::: ИСХОДНЫЙ ТЕКСТ

Японские планы осуществлялись по двум направлениям: политика и действия по отношению к другим странам, имеющим свои интересы в этом регионе, с одной стороны, и внутренняя политика Японии – с другой[133].

К счастью, интересы Японии и Германии нигде не пересекались, по крайней мере политически или территориально, и Германия, таким образом, поддерживала японскую политику издалека[134].

Однако, согласно данным немецким дипломатам инструкциям, Японии необходимо было закончить войну с Китаем, освободить свой тыл от возможного удара со стороны Советов и подготовиться к войне с Британией, то есть к «военной операции, целью которой станет прорыв на юг в направлении Гонконга, Филиппин и Сингапура».

Отношения с Соединенными Штатами имели особое значение, поскольку американский Тихоокеанский флот представлял собой угрозу с Гавайев и Филиппин для Великой восточноазиатской сферы и поскольку Япония экономически зависела от этой страны. Соединенные Штаты занимались перевооружением своих сил в Тихом океане и проводили политику экономического давления на Японию и поддержки независимости государств Юго-Восточной Азии, поэтому императорское правительство в Токио столкнулось с очень серьезной проблемой: как обзавестись альтернативными источниками сырья, не спровоцировав при этом войну с США.

::::::

ЗАДАНИЯ:
A) Воспроизведите без изменений всё, что идёт в тексте о японских планах от слов «К счастью, интересы» и ниже вплоть до слов «японскую политику издалека[134].».
B) Изложите содержание текста о японских планах в двух предложениях.

::: СОХРАНЁННЫЕ ДАННЫЕ

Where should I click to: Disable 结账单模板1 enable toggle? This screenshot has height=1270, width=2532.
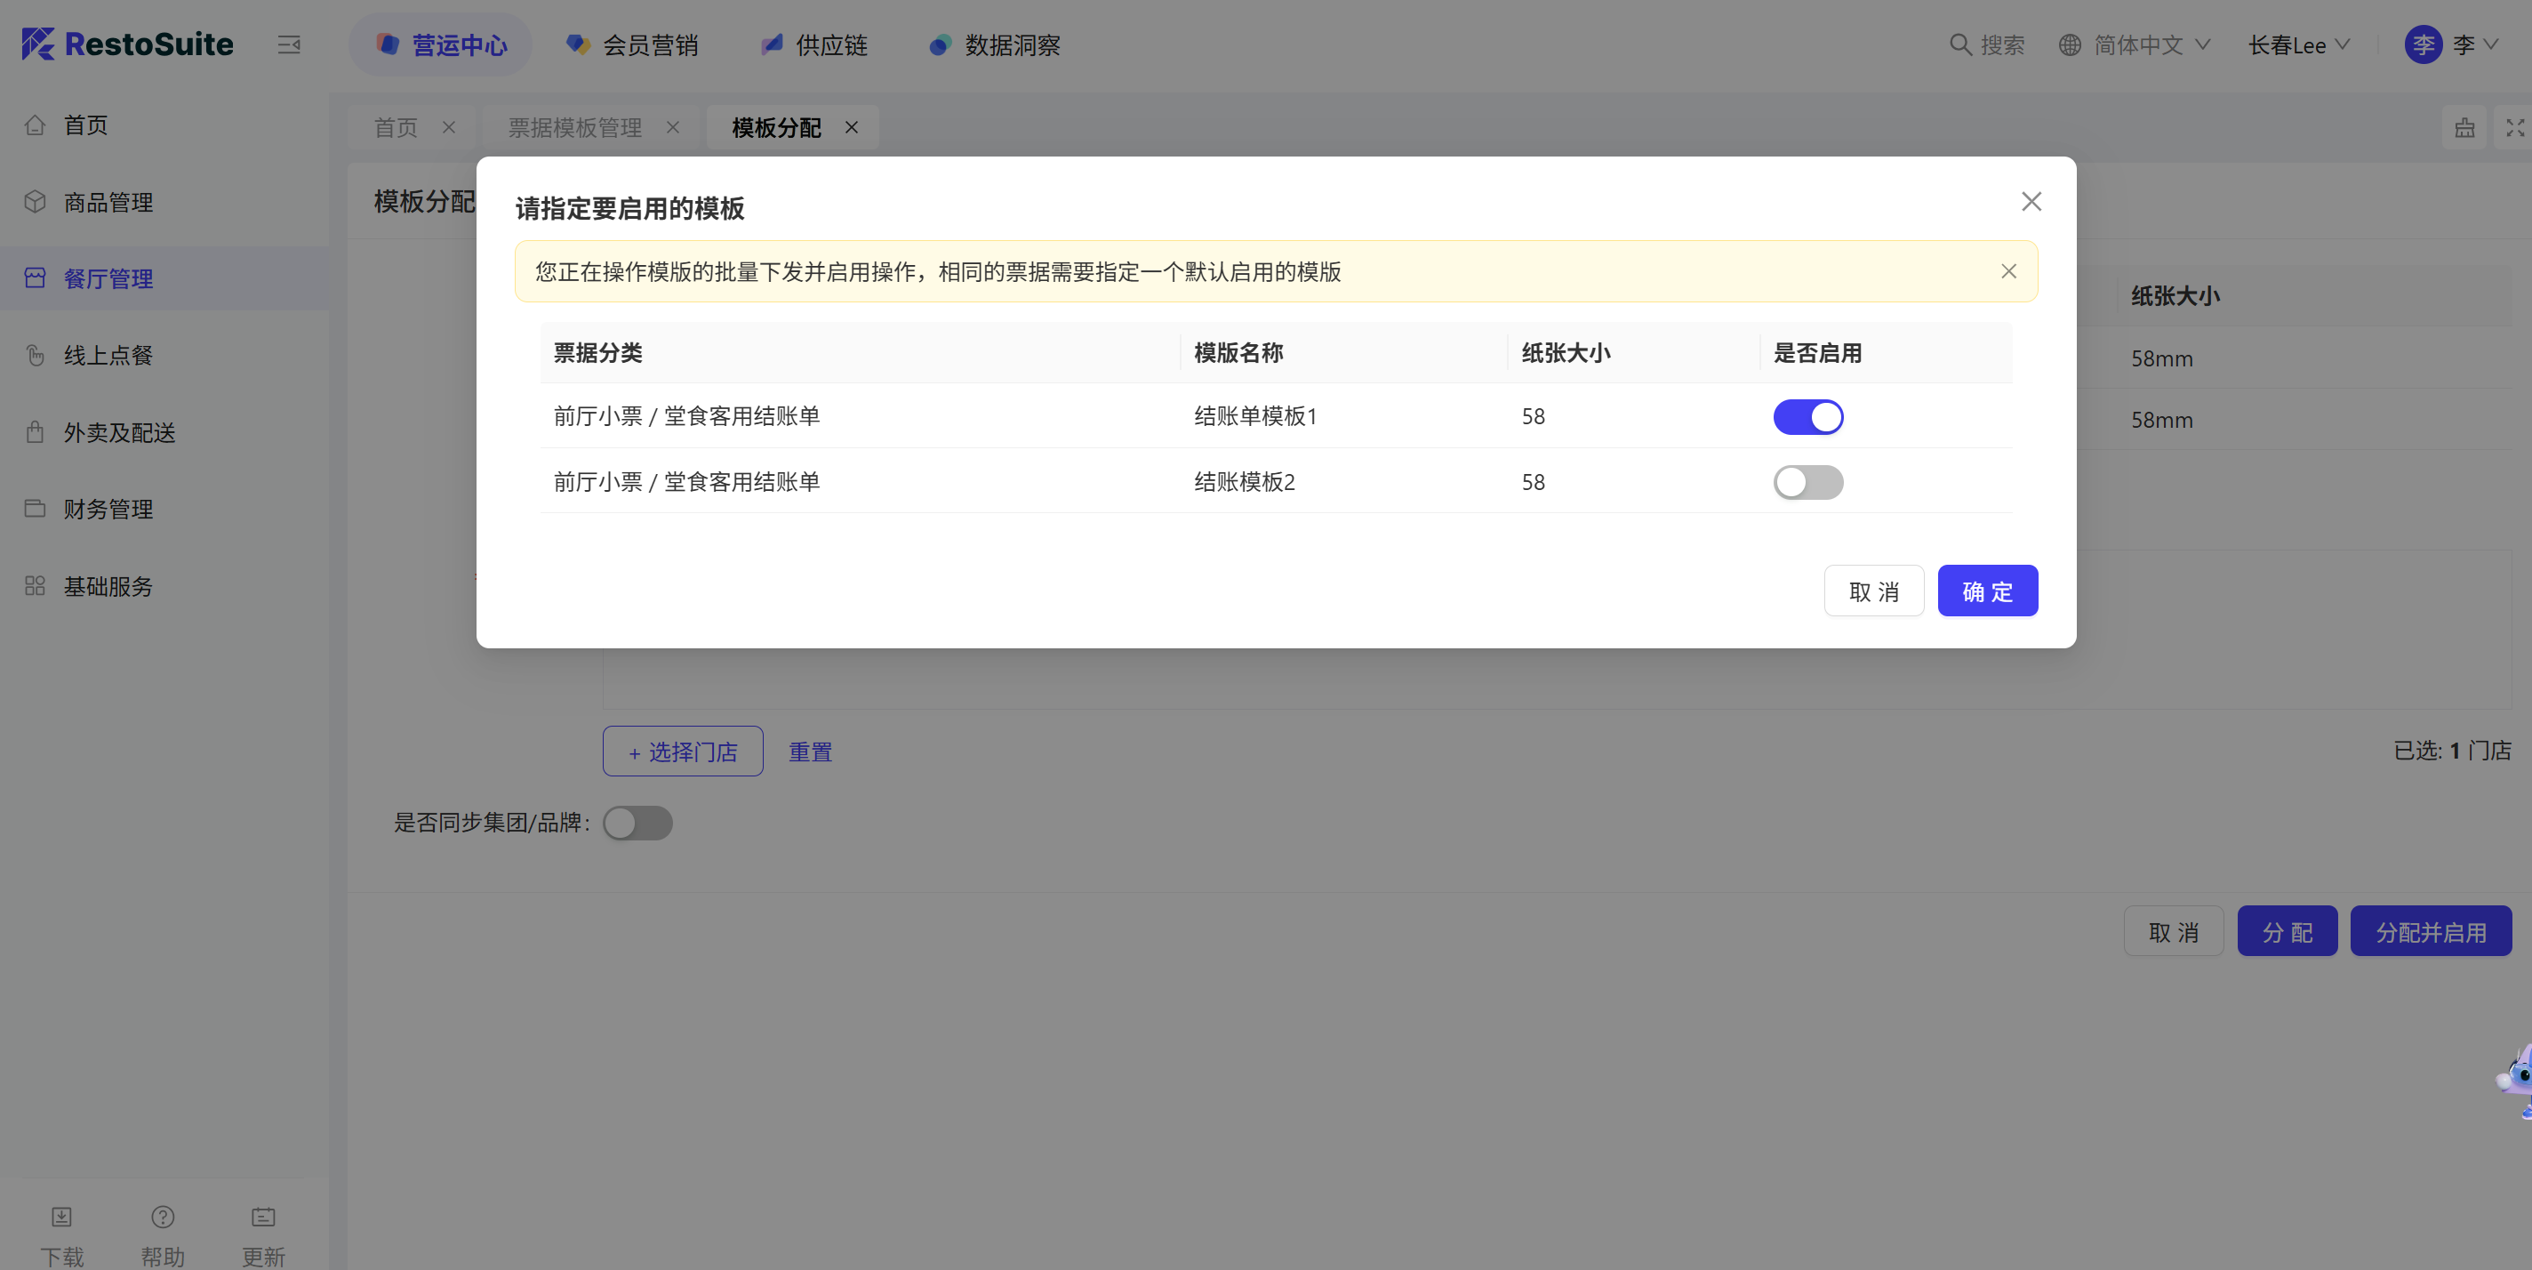pos(1808,417)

::::::

ОТВЕТЫ ПО ПОРЯДКУ:
A)
К счастью, интересы Японии и Германии нигде не пересекались, по крайней мере политически или территориально, и Германия, таким образом, поддерживала японскую политику издалека[134].

B) Японские планы осуществлялись по двум направлениям, внешней и внутренней политике, а Германия, чьи интересы с японскими политически и территориально не пересекались, поддерживала японскую политику издалека, причём, согласно инструкциям немецким дипломатам, Японии требовалось закончить войну с Китаем, обезопасить тыл от Советов и подготовиться к войне с Британией. Особое значение имели отношения с Соединенными Штатами, чей Тихоокеанский флот угрожал Великой восточноазиатской сфере и от которых Япония экономически зависела, поэтому правительство в Токио должно было найти альтернативные источники сырья, не спровоцировав войну с США.